(Stored records)
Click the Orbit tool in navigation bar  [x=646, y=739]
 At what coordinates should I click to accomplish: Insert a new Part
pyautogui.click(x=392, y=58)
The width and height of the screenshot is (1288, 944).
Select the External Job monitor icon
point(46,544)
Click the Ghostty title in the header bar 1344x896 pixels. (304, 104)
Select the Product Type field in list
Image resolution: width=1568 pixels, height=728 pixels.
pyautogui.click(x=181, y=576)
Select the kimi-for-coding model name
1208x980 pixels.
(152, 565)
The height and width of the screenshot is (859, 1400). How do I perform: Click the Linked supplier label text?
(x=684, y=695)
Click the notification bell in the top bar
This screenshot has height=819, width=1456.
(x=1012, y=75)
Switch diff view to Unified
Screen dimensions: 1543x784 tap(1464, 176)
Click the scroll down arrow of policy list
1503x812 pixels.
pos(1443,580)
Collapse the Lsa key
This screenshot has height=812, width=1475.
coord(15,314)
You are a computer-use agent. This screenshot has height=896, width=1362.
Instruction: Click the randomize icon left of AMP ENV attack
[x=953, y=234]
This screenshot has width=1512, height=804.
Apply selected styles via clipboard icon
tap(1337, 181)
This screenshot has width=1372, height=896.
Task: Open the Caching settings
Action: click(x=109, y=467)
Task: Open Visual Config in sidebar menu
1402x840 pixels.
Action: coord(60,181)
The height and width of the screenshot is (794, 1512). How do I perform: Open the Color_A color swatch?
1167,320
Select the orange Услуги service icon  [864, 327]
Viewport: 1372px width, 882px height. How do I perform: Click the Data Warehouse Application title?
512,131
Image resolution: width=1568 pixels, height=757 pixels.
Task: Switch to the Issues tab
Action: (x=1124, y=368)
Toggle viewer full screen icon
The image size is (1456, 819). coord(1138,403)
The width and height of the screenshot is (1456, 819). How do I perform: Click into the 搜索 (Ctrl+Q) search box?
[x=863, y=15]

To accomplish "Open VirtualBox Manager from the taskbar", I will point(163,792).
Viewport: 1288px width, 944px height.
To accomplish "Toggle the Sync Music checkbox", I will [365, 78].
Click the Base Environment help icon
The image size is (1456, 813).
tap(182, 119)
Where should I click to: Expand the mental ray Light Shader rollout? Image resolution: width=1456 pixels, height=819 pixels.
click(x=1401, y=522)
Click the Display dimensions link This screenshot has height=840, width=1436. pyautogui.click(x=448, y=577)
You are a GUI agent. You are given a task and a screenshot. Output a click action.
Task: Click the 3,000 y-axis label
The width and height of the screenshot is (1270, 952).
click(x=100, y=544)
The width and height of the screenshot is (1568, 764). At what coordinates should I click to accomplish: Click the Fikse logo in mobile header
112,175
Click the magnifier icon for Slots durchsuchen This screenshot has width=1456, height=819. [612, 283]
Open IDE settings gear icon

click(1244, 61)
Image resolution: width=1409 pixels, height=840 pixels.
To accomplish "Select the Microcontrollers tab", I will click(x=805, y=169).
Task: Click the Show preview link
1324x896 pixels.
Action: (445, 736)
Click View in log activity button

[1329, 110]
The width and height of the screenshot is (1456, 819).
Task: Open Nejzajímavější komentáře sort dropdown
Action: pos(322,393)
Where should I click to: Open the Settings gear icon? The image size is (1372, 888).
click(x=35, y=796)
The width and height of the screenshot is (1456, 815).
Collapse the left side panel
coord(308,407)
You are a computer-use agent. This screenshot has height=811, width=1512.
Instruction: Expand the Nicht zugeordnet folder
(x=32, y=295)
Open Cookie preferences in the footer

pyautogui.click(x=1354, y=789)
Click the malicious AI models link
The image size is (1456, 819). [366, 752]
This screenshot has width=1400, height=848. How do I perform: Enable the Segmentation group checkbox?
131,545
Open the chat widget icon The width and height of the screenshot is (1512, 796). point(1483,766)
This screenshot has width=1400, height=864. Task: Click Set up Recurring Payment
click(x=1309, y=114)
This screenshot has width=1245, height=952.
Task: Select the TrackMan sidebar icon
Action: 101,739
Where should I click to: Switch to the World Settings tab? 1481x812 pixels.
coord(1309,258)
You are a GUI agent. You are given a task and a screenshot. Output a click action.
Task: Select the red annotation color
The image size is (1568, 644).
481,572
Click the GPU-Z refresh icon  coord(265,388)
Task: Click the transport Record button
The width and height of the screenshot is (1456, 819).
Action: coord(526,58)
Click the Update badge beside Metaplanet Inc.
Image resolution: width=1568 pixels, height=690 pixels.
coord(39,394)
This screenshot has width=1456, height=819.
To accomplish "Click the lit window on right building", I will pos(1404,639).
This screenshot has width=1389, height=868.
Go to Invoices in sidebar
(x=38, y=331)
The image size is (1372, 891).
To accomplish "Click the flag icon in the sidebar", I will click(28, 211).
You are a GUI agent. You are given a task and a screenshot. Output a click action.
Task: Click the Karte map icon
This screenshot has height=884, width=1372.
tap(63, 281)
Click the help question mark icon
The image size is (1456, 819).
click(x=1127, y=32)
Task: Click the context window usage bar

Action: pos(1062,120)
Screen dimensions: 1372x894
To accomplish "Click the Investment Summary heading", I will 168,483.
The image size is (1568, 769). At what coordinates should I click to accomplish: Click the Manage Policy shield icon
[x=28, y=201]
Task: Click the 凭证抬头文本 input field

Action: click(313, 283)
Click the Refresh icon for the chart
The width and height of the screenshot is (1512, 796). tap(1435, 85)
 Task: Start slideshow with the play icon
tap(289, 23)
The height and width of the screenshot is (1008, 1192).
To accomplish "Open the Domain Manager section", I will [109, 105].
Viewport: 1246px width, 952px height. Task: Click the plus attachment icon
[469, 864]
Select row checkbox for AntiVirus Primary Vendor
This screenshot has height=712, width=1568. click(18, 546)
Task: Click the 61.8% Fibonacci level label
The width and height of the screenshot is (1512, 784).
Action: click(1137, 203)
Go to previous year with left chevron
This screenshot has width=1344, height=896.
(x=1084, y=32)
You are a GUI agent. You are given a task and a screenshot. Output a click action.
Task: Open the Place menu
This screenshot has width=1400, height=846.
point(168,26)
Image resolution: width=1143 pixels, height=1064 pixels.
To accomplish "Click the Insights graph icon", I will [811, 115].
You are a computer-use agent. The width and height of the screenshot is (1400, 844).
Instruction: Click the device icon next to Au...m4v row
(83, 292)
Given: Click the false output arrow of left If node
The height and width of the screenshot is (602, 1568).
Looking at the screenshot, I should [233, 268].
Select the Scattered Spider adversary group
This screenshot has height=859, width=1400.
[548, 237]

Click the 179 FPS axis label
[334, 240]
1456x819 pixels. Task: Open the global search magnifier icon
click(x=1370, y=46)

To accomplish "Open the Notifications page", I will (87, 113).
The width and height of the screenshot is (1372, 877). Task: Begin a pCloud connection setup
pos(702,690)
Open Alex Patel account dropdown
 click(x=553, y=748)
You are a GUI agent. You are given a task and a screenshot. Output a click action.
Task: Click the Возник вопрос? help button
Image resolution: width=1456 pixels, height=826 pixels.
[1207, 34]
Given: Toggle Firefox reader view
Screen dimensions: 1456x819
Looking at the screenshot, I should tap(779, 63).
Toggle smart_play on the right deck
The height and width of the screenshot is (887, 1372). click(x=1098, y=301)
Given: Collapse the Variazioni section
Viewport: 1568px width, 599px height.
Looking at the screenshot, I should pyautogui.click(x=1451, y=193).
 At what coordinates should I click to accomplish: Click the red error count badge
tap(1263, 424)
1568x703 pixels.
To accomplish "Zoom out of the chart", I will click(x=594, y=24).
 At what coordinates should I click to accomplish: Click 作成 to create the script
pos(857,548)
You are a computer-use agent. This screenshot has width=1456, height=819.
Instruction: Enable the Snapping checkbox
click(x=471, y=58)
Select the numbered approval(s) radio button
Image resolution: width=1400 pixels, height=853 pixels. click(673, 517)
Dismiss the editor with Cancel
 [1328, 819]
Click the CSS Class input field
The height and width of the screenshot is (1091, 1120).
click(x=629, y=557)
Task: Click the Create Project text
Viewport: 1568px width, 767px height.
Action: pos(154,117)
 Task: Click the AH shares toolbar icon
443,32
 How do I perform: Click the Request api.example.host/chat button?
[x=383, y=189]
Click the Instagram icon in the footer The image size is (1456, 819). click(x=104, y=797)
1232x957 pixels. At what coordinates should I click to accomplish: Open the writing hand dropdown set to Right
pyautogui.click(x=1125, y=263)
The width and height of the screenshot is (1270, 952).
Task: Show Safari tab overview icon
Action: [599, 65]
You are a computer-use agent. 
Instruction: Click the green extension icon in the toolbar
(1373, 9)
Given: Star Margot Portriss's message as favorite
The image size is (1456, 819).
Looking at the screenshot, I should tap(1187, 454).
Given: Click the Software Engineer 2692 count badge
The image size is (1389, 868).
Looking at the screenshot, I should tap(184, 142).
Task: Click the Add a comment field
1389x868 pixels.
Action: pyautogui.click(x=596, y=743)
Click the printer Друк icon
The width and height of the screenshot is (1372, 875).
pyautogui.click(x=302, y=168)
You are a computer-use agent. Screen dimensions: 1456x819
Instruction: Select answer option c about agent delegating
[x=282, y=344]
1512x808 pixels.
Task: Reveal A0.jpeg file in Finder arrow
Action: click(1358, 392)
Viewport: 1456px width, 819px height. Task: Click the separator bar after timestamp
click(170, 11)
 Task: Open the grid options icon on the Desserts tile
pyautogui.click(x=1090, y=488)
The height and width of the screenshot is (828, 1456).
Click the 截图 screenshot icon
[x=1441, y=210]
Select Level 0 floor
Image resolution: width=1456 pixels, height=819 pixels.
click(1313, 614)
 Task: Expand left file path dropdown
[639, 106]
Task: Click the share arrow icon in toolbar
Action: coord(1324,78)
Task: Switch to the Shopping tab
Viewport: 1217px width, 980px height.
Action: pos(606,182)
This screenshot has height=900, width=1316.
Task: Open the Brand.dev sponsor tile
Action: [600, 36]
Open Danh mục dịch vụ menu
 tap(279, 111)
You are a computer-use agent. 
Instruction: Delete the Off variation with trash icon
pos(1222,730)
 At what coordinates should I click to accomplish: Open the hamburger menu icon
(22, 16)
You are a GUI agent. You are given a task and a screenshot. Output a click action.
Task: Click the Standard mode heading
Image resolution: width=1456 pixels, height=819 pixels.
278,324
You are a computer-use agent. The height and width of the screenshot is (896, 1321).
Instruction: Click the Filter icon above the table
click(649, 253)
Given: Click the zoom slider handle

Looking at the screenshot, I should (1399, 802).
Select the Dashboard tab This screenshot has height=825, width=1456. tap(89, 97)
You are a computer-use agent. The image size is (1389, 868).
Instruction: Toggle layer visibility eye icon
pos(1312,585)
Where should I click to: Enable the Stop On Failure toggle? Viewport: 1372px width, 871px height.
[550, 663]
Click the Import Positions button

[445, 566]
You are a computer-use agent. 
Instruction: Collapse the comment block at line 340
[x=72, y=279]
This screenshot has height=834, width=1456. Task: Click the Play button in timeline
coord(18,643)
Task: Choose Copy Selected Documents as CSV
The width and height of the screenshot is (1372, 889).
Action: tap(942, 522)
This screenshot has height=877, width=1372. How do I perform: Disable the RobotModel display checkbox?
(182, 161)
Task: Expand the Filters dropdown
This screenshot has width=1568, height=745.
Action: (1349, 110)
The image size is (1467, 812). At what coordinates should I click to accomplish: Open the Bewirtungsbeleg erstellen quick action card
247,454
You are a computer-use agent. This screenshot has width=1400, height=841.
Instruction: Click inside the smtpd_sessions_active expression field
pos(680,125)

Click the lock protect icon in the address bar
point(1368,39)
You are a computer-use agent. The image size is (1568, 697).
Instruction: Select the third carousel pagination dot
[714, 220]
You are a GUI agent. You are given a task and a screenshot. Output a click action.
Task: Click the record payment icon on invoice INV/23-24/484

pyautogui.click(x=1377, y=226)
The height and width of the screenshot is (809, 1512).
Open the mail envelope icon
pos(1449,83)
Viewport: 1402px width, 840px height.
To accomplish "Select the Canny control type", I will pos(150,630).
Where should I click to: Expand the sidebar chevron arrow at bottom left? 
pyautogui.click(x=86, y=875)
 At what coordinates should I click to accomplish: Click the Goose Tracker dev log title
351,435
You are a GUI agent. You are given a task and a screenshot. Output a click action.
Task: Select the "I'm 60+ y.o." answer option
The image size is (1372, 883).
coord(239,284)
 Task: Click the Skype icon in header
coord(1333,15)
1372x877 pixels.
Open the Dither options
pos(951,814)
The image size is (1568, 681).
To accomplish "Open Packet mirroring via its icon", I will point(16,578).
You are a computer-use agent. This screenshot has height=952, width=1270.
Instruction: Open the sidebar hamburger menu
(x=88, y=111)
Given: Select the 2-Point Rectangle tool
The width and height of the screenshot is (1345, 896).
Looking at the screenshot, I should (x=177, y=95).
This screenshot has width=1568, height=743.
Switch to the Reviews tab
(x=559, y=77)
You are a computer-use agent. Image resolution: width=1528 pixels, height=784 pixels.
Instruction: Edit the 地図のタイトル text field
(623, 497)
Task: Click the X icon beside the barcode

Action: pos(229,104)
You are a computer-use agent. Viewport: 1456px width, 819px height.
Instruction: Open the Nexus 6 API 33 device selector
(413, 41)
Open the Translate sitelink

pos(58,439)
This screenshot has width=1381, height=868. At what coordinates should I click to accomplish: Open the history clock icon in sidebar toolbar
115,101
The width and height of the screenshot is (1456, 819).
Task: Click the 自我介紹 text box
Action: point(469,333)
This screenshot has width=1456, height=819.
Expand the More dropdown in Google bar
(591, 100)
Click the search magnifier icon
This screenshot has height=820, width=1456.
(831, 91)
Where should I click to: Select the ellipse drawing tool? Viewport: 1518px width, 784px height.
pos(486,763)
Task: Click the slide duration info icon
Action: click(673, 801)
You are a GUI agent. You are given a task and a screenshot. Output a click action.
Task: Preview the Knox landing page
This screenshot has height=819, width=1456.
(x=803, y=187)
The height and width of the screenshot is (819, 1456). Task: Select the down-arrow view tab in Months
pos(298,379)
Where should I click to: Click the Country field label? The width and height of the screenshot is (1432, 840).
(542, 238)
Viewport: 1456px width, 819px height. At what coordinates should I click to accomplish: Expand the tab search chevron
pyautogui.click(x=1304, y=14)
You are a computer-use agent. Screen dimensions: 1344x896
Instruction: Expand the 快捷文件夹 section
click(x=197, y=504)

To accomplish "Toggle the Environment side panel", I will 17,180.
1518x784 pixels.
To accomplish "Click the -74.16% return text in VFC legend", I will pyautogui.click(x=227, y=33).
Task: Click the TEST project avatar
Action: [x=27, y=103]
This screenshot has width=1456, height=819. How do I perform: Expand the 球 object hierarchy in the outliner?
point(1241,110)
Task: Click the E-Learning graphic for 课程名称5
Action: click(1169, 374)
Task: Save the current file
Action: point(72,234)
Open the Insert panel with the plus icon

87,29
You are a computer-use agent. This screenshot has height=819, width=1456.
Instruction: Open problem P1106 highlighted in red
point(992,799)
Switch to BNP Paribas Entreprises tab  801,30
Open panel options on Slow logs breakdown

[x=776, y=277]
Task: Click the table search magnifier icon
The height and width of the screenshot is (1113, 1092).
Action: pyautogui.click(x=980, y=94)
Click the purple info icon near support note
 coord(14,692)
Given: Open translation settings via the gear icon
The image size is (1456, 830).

* Your goal *
Given the records above, reproduce precisely and only the lines between the line holding "The width and height of the screenshot is (1512, 784)." and the line holding "Given: Toggle Firefox reader view", inclusive.

* Finished exercise *
The width and height of the screenshot is (1512, 784).
Action: click(1137, 203)
Go to previous year with left chevron
This screenshot has width=1344, height=896.
(x=1084, y=32)
You are a GUI agent. You are given a task and a screenshot. Output a click action.
Task: Open the Place menu
This screenshot has width=1400, height=846.
point(168,26)
Image resolution: width=1143 pixels, height=1064 pixels.
To accomplish "Click the Insights graph icon", I will [811, 115].
You are a computer-use agent. The width and height of the screenshot is (1400, 844).
Instruction: Click the device icon next to Au...m4v row
(83, 292)
Given: Click the false output arrow of left If node
The height and width of the screenshot is (602, 1568).
Looking at the screenshot, I should [233, 268].
Select the Scattered Spider adversary group
This screenshot has height=859, width=1400.
[548, 237]

Click the 179 FPS axis label
[334, 240]
1456x819 pixels. Task: Open the global search magnifier icon
click(x=1370, y=46)

To accomplish "Open the Notifications page", I will (87, 113).
The width and height of the screenshot is (1372, 877). Task: Begin a pCloud connection setup
pos(702,690)
Open Alex Patel account dropdown
 click(x=553, y=748)
You are a GUI agent. You are given a task and a screenshot. Output a click action.
Task: Click the Возник вопрос? help button
Image resolution: width=1456 pixels, height=826 pixels.
[1207, 34]
Given: Toggle Firefox reader view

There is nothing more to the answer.